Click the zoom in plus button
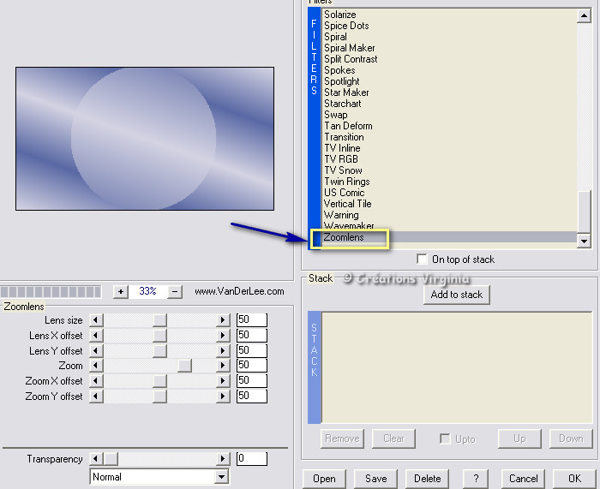The image size is (600, 489). click(x=121, y=291)
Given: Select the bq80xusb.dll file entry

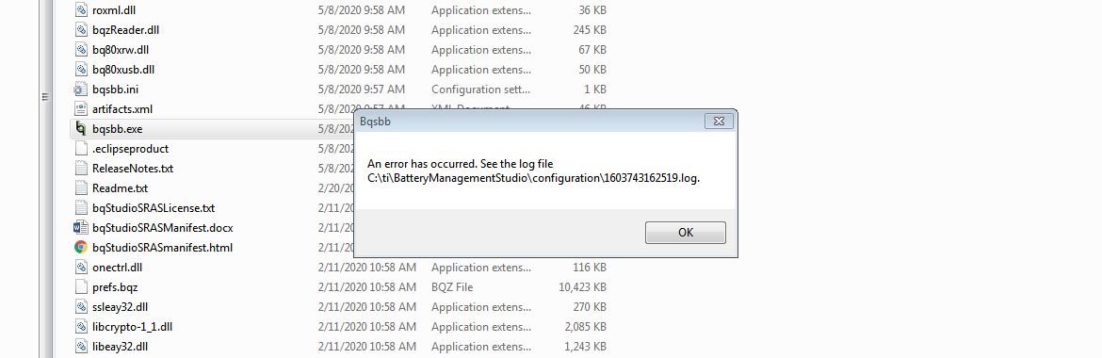Looking at the screenshot, I should [x=123, y=70].
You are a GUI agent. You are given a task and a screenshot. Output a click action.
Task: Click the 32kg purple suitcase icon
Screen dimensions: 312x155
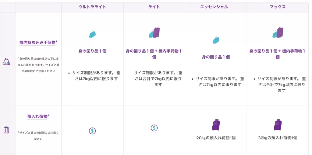pyautogui.click(x=278, y=125)
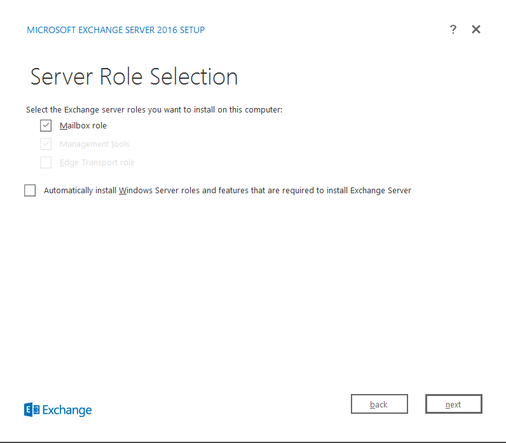Click the blue Exchange logo icon
The height and width of the screenshot is (443, 506).
(x=32, y=410)
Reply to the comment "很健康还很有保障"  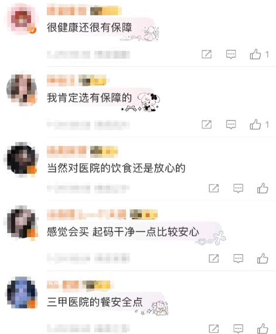point(231,55)
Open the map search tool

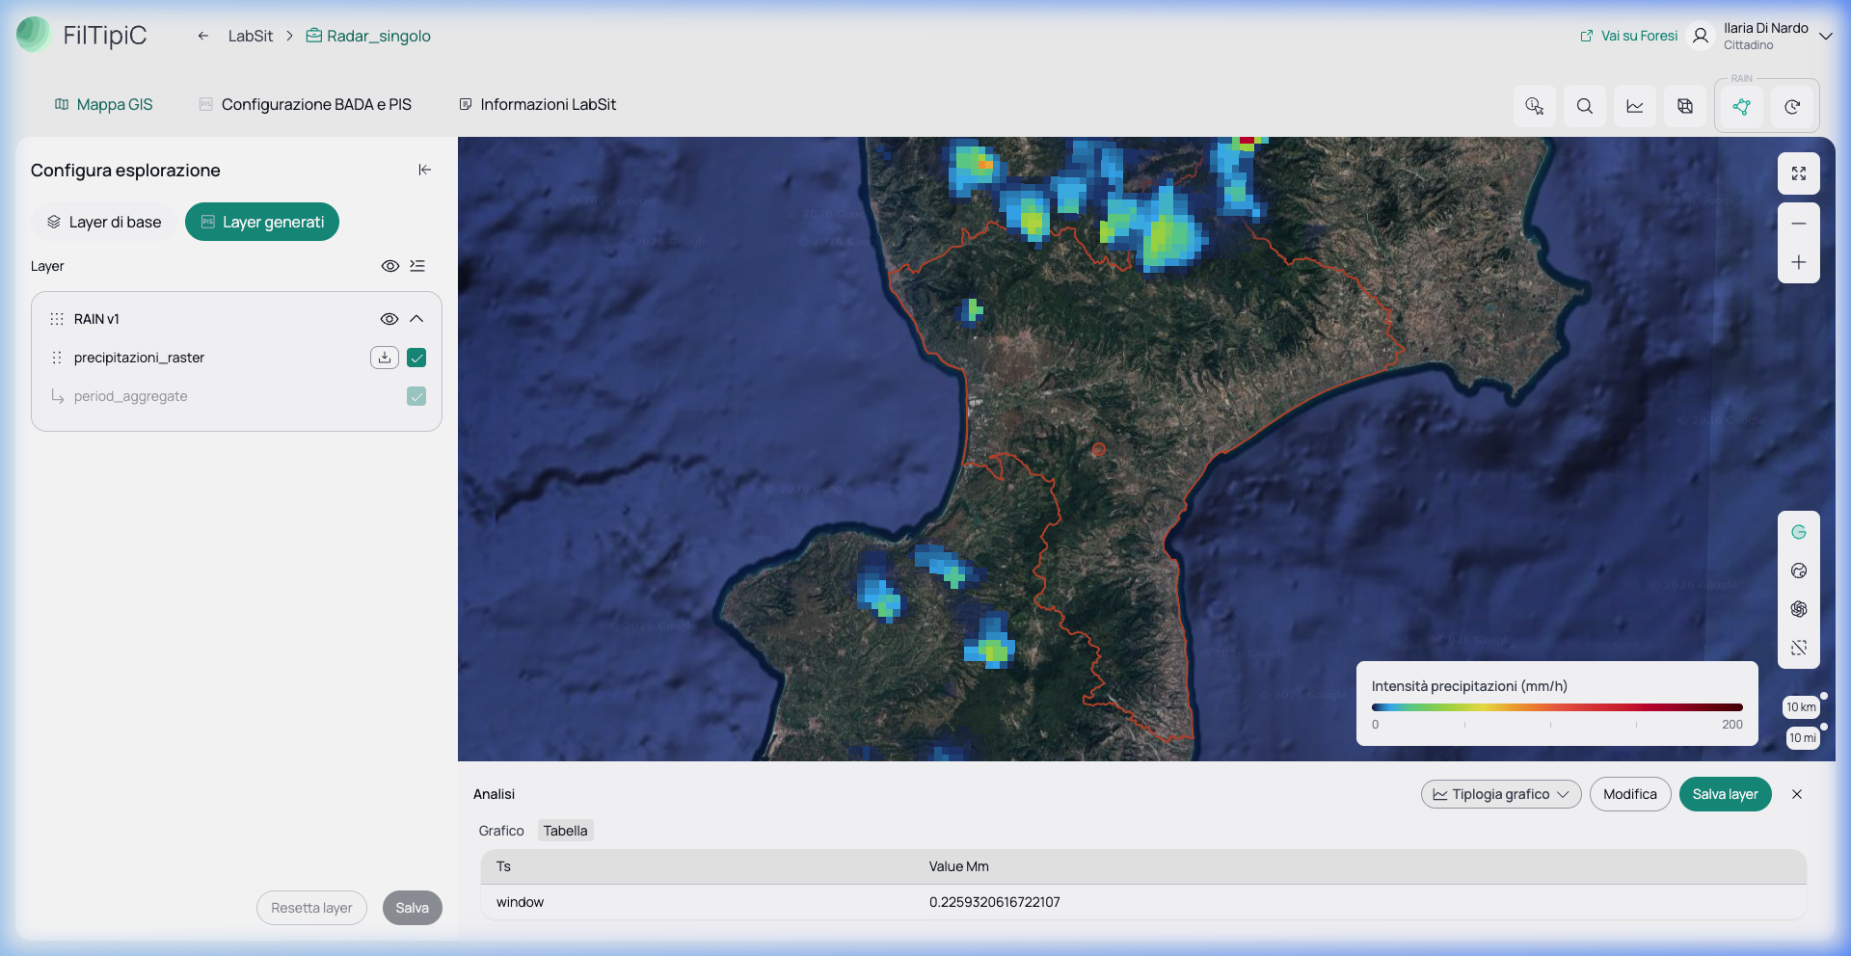(1584, 106)
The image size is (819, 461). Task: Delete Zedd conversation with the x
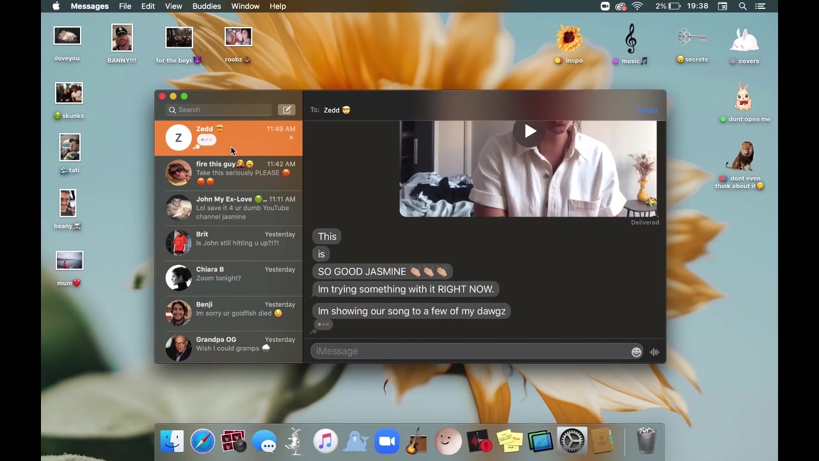291,138
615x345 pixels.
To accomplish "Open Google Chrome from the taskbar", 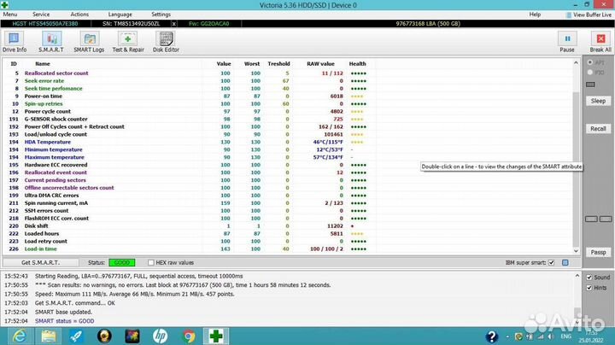I will pyautogui.click(x=189, y=336).
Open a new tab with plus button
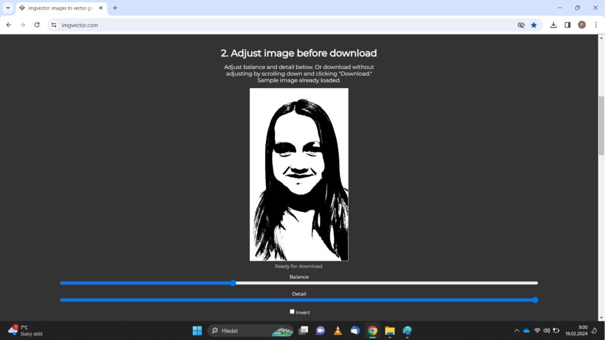 click(115, 8)
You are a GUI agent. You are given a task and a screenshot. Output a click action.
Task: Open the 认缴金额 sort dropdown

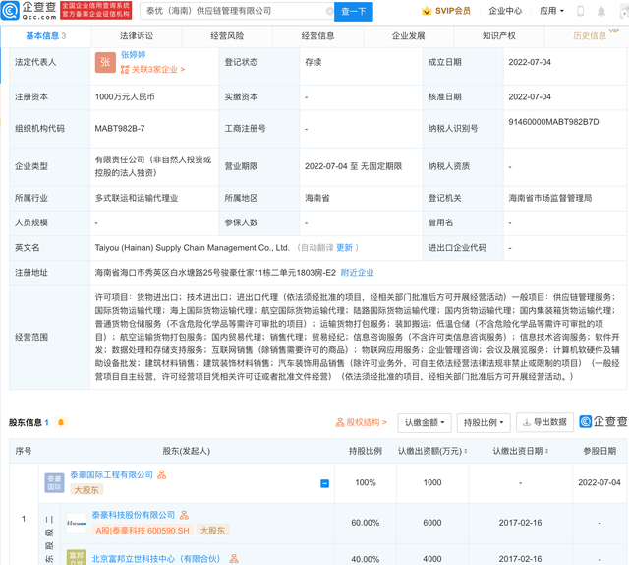(x=425, y=423)
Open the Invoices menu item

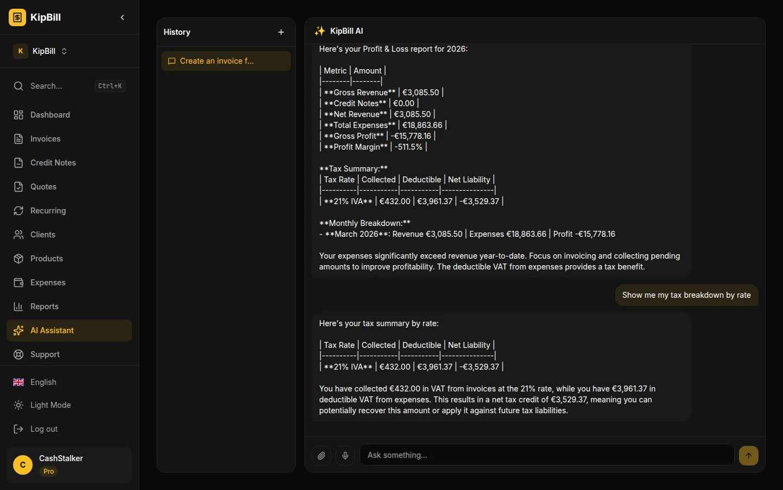pyautogui.click(x=45, y=139)
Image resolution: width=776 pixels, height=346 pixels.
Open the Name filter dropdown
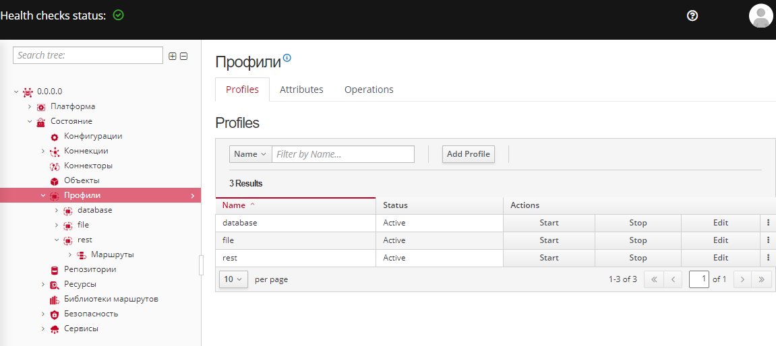250,154
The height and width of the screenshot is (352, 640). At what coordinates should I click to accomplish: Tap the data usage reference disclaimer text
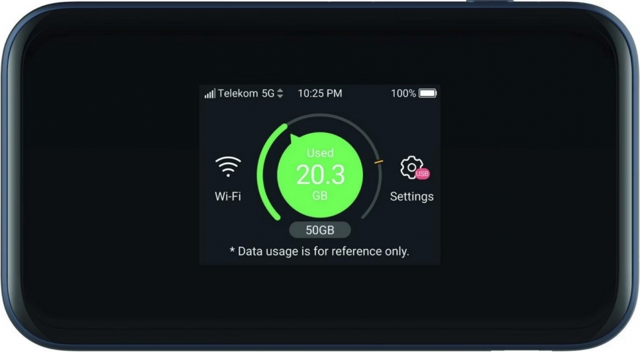click(x=319, y=251)
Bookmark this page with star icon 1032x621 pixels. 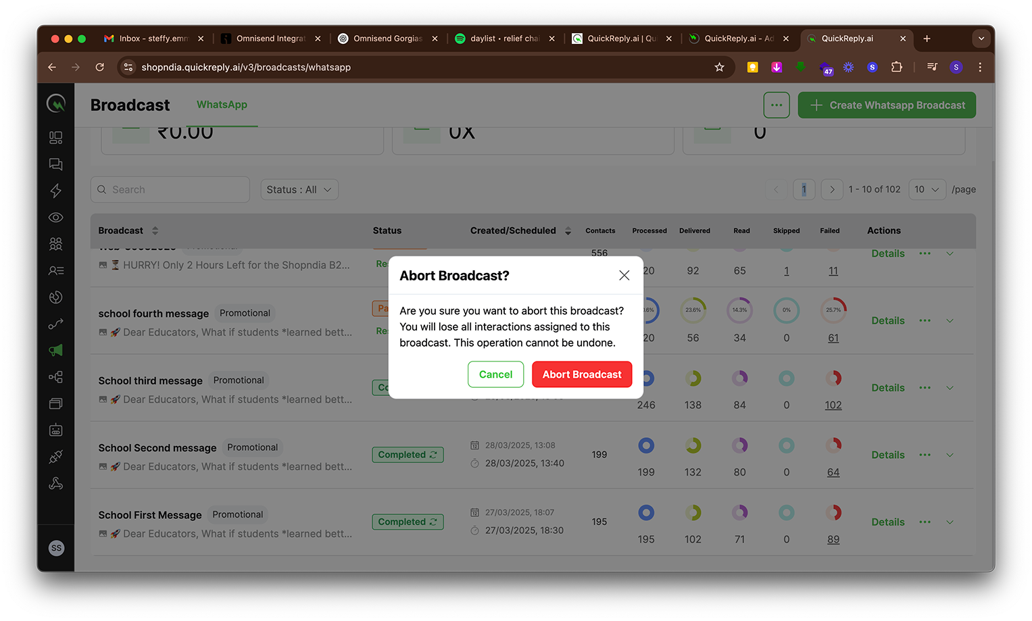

━━━━━━━━

Description of the task.
Copy exactly, please, every line from the one holding "Open the Name filter dropdown" through the last line of the data, both ends included, and no pictures.

Solution.
Open the Name filter dropdown
250,154
The height and width of the screenshot is (352, 640). At what coordinates should I click to accomplish: Tap the data usage reference disclaimer text
click(x=319, y=251)
Bookmark this page with star icon 1032x621 pixels. 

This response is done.